__What you have to do__. The answer consists solely of the data below, reproduced exactly.

__Listed records__.
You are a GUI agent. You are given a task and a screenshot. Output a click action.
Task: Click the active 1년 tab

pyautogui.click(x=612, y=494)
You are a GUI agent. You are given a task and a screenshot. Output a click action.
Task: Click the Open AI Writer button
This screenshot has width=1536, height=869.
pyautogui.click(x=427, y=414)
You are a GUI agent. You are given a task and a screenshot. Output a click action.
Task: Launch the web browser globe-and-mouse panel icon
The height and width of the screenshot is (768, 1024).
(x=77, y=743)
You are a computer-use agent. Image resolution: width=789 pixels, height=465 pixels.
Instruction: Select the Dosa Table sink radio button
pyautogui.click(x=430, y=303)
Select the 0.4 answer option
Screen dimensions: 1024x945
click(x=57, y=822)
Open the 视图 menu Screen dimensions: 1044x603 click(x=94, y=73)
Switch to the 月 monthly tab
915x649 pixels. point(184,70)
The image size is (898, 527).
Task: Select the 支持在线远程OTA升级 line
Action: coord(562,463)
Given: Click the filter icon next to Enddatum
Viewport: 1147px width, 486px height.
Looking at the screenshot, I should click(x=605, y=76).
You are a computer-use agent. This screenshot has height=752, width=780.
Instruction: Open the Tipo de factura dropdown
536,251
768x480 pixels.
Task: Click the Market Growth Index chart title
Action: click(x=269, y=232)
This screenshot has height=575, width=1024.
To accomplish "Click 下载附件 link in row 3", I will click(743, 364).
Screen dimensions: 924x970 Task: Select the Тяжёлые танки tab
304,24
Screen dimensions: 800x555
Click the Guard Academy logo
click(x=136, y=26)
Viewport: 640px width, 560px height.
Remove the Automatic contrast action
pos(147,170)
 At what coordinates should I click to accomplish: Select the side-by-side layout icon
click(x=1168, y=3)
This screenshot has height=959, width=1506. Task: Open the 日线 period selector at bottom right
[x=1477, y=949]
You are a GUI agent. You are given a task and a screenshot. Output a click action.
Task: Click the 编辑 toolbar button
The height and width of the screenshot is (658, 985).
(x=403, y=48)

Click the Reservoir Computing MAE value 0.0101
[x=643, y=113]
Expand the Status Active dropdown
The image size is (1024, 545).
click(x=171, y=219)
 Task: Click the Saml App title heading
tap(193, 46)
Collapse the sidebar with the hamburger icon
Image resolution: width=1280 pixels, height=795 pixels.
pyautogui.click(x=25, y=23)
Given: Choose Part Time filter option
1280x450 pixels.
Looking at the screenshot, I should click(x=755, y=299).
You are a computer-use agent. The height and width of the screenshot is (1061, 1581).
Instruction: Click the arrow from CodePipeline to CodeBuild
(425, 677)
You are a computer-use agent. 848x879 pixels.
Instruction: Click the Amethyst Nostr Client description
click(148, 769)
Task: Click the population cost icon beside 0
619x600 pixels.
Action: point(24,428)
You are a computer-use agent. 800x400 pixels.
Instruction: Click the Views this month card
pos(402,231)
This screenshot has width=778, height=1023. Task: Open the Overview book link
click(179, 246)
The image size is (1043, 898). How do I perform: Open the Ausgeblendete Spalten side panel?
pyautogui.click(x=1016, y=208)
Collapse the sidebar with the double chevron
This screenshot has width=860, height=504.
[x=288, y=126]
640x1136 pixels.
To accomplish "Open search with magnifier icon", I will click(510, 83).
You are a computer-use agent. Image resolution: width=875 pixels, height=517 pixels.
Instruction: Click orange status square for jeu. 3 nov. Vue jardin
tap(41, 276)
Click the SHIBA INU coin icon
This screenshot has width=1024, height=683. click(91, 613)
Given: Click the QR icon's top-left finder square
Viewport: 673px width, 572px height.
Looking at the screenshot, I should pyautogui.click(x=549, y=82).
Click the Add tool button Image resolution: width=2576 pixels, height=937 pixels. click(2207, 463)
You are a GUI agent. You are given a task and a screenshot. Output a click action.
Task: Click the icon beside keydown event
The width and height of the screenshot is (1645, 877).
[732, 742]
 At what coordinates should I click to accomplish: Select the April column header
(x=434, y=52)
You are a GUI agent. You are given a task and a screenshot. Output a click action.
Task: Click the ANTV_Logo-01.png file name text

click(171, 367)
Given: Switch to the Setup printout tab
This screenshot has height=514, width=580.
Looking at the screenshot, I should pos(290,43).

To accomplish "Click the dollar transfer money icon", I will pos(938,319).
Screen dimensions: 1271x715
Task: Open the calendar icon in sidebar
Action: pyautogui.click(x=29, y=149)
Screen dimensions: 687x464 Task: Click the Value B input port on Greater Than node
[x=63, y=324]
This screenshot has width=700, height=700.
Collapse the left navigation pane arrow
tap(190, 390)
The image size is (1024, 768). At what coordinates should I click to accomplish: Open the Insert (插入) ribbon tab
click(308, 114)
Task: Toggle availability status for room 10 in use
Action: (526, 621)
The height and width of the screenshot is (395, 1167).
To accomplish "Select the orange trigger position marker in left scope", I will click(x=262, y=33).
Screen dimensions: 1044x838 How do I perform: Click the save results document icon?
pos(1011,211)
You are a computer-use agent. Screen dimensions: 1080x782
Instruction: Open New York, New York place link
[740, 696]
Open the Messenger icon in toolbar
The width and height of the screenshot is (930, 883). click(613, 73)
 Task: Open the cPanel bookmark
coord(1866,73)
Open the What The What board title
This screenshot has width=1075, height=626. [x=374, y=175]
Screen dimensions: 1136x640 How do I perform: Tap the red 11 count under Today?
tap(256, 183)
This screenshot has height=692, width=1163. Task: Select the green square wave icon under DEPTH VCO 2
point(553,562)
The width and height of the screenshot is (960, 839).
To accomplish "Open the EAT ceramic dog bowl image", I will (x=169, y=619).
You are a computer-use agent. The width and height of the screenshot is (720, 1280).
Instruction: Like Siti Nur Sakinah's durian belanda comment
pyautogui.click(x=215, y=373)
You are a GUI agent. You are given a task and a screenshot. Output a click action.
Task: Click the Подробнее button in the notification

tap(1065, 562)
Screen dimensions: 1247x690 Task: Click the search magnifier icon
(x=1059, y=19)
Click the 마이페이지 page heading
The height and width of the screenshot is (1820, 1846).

__Answer for the task__.
You are a GUI agent. You are given a task and a screenshot. Output a click action.
Task: Click the active 1년 tab

pyautogui.click(x=612, y=494)
You are a GUI agent. You are given a task and a screenshot. Output a click action.
Task: Click the Open AI Writer button
This screenshot has width=1536, height=869.
pyautogui.click(x=427, y=414)
You are a GUI agent. You are given a task and a screenshot. Output a click action.
Task: Launch the web browser globe-and-mouse panel icon
The height and width of the screenshot is (768, 1024).
(x=77, y=743)
You are a computer-use agent. Image resolution: width=789 pixels, height=465 pixels.
Instruction: Select the Dosa Table sink radio button
pyautogui.click(x=430, y=303)
Select the 0.4 answer option
Screen dimensions: 1024x945
click(x=57, y=822)
Open the 视图 menu Screen dimensions: 1044x603 click(x=94, y=73)
Switch to the 月 monthly tab
915x649 pixels. point(184,70)
The image size is (898, 527).
Task: Select the 支持在线远程OTA升级 line
Action: coord(562,463)
Given: Click the filter icon next to Enddatum
Viewport: 1147px width, 486px height.
Looking at the screenshot, I should click(x=605, y=76).
You are a computer-use agent. This screenshot has height=752, width=780.
Instruction: Open the Tipo de factura dropdown
536,251
768x480 pixels.
Task: Click the Market Growth Index chart title
Action: click(x=269, y=232)
This screenshot has height=575, width=1024.
To accomplish "Click 下载附件 link in row 3", I will click(743, 364).
Screen dimensions: 924x970 Task: Select the Тяжёлые танки tab
304,24
Screen dimensions: 800x555
Click the Guard Academy logo
click(x=136, y=26)
Viewport: 640px width, 560px height.
Remove the Automatic contrast action
pos(147,170)
 At what coordinates should I click to accomplish: Select the side-by-side layout icon
click(x=1168, y=3)
This screenshot has height=959, width=1506. Task: Open the 日线 period selector at bottom right
[x=1477, y=949]
You are a GUI agent. You are given a task and a screenshot. Output a click action.
Task: Click the 编辑 toolbar button
The height and width of the screenshot is (658, 985).
(x=403, y=48)

Click the Reservoir Computing MAE value 0.0101
[x=643, y=113]
Expand the Status Active dropdown
The image size is (1024, 545).
click(x=171, y=219)
 Task: Click the Saml App title heading
tap(193, 46)
Collapse the sidebar with the hamburger icon
Image resolution: width=1280 pixels, height=795 pixels.
pyautogui.click(x=25, y=23)
Given: Choose Part Time filter option
1280x450 pixels.
Looking at the screenshot, I should click(x=755, y=299).
You are a computer-use agent. The height and width of the screenshot is (1061, 1581).
Instruction: Click the arrow from CodePipeline to CodeBuild
(425, 677)
You are a computer-use agent. 848x879 pixels.
Instruction: Click the Amethyst Nostr Client description
click(148, 769)
Task: Click the population cost icon beside 0
619x600 pixels.
Action: point(24,428)
You are a computer-use agent. 800x400 pixels.
Instruction: Click the Views this month card
pos(402,231)
This screenshot has width=778, height=1023. Task: Open the Overview book link
click(179, 246)
The image size is (1043, 898). How do I perform: Open the Ausgeblendete Spalten side panel?
pyautogui.click(x=1016, y=208)
Collapse the sidebar with the double chevron
This screenshot has width=860, height=504.
[x=288, y=126]
640x1136 pixels.
To accomplish "Open search with magnifier icon", I will click(510, 83).
You are a computer-use agent. Image resolution: width=875 pixels, height=517 pixels.
Instruction: Click orange status square for jeu. 3 nov. Vue jardin
tap(41, 276)
Click the SHIBA INU coin icon
This screenshot has width=1024, height=683. click(91, 613)
Given: Click the QR icon's top-left finder square
Viewport: 673px width, 572px height.
Looking at the screenshot, I should pyautogui.click(x=549, y=82).
Click the Add tool button Image resolution: width=2576 pixels, height=937 pixels. click(2207, 463)
You are a GUI agent. You are given a task and a screenshot. Output a click action.
Task: Click the icon beside keydown event
The width and height of the screenshot is (1645, 877).
[732, 742]
 At what coordinates should I click to accomplish: Select the April column header
(x=434, y=52)
You are a GUI agent. You are given a task and a screenshot. Output a click action.
Task: Click the ANTV_Logo-01.png file name text

click(171, 367)
Given: Switch to the Setup printout tab
This screenshot has height=514, width=580.
Looking at the screenshot, I should pos(290,43).

To accomplish "Click the dollar transfer money icon", I will pos(938,319).
Screen dimensions: 1271x715
Task: Open the calendar icon in sidebar
Action: pyautogui.click(x=29, y=149)
Screen dimensions: 687x464 Task: Click the Value B input port on Greater Than node
[x=63, y=324]
This screenshot has width=700, height=700.
Collapse the left navigation pane arrow
tap(190, 390)
The image size is (1024, 768). At what coordinates should I click to accomplish: Open the Insert (插入) ribbon tab
click(308, 114)
Task: Toggle availability status for room 10 in use
Action: (526, 621)
The height and width of the screenshot is (395, 1167).
To accomplish "Select the orange trigger position marker in left scope", I will click(x=262, y=33).
Screen dimensions: 1044x838 How do I perform: Click the save results document icon?
pos(1011,211)
You are a computer-use agent. Screen dimensions: 1080x782
Instruction: Open New York, New York place link
[740, 696]
Open the Messenger icon in toolbar
The width and height of the screenshot is (930, 883). click(613, 73)
 Task: Open the cPanel bookmark
coord(1866,73)
Open the What The What board title
This screenshot has width=1075, height=626. [x=374, y=175]
Screen dimensions: 1136x640 How do I perform: Tap the red 11 count under Today?
tap(256, 183)
This screenshot has height=692, width=1163. Task: Select the green square wave icon under DEPTH VCO 2
point(553,562)
The width and height of the screenshot is (960, 839).
To accomplish "Open the EAT ceramic dog bowl image", I will (x=169, y=619).
You are a computer-use agent. The width and height of the screenshot is (720, 1280).
Instruction: Like Siti Nur Sakinah's durian belanda comment
pyautogui.click(x=215, y=373)
You are a GUI agent. You are given a task and a screenshot. Output a click action.
Task: Click the Подробнее button in the notification

tap(1065, 562)
Screen dimensions: 1247x690 Task: Click the search magnifier icon
(x=1059, y=19)
Click the 마이페이지 page heading
The height and width of the screenshot is (1820, 1846).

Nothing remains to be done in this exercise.